● Task requirements
Only the pictures stay out; please return all the entries below exactly as written.

Collected data
*** Block opens ***

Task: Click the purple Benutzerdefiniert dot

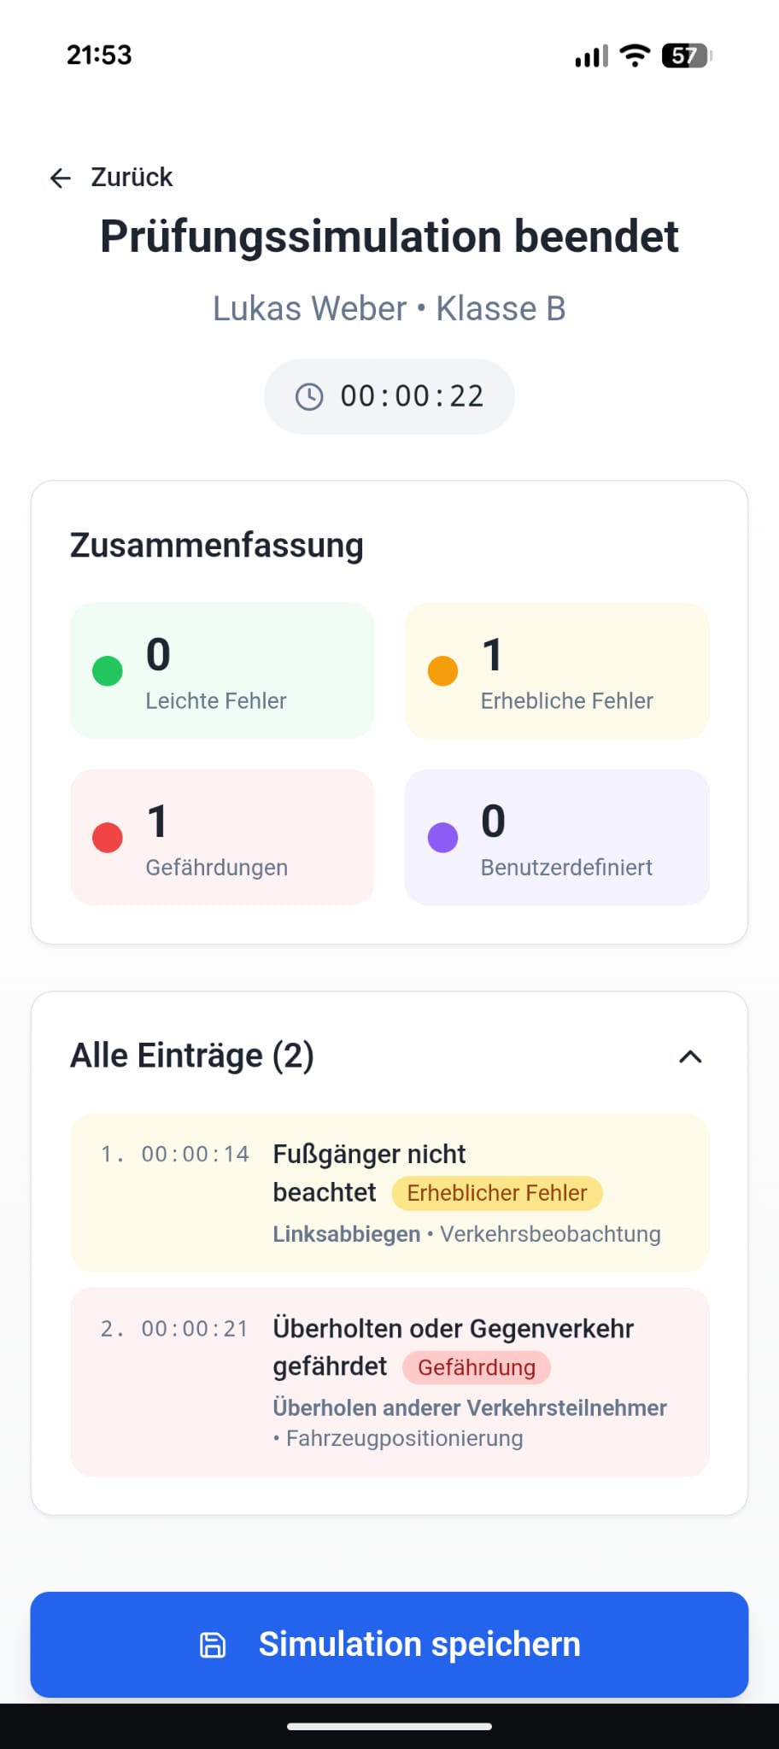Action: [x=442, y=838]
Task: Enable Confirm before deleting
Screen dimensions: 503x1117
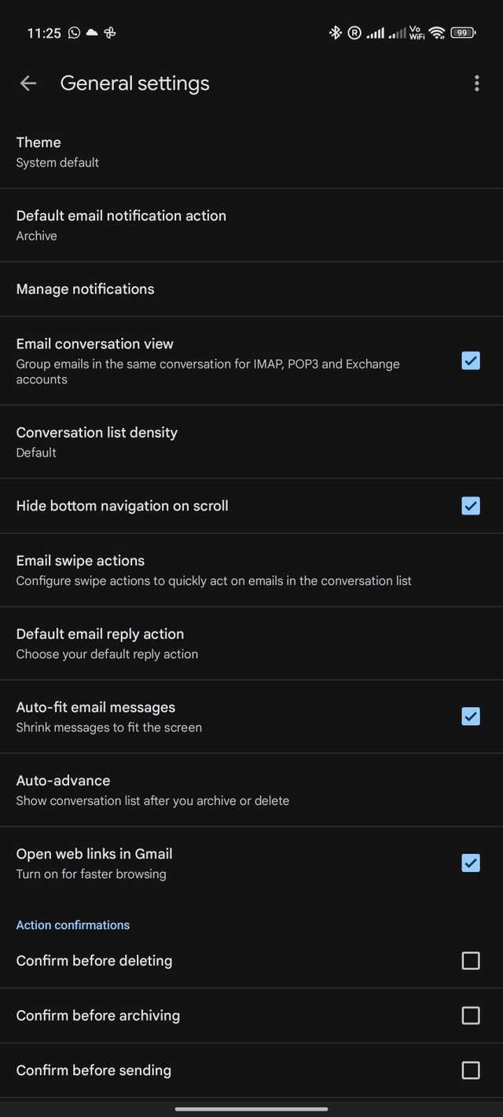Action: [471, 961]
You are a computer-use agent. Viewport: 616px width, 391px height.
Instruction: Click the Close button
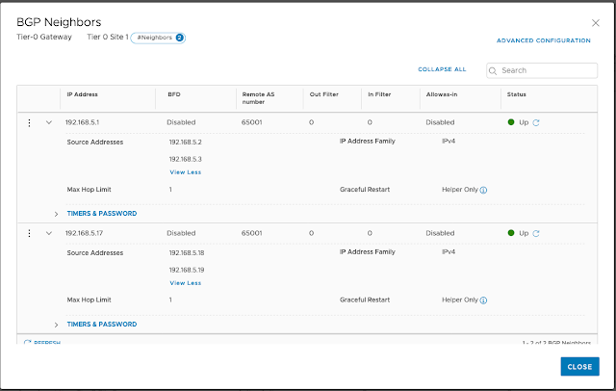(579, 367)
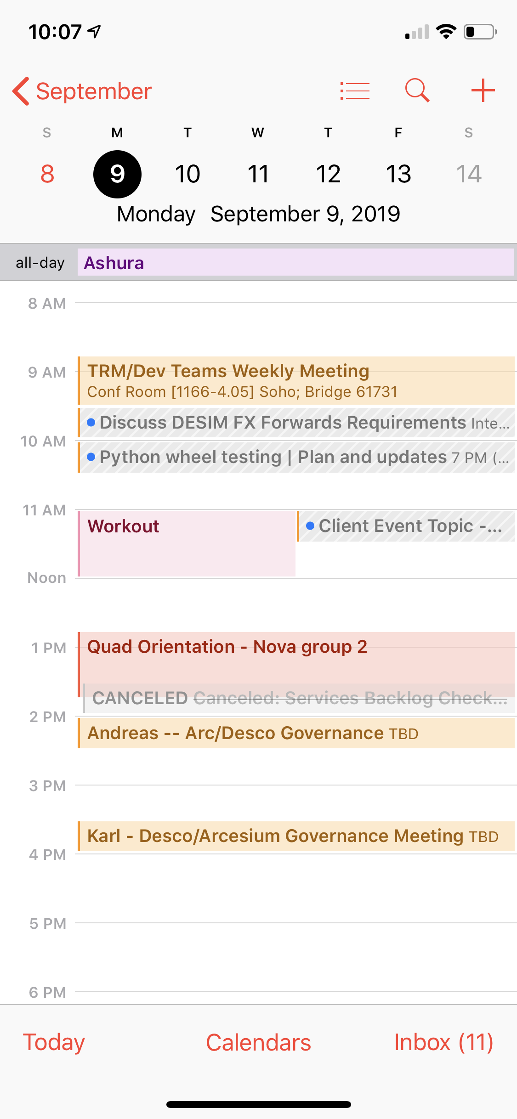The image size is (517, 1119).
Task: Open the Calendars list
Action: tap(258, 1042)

*** Block closes ***

● Exercise result
Task: Click the purple Benutzerdefiniert dot

Action: [x=442, y=838]
Task: Enable Confirm before deleting
Screen dimensions: 503x1117
Action: [471, 961]
You are a computer-use agent. Viewport: 616px width, 391px height.
Instruction: Click the Close button
(579, 367)
The image size is (517, 1119).
Task: Open the Calendars list
Action: tap(258, 1042)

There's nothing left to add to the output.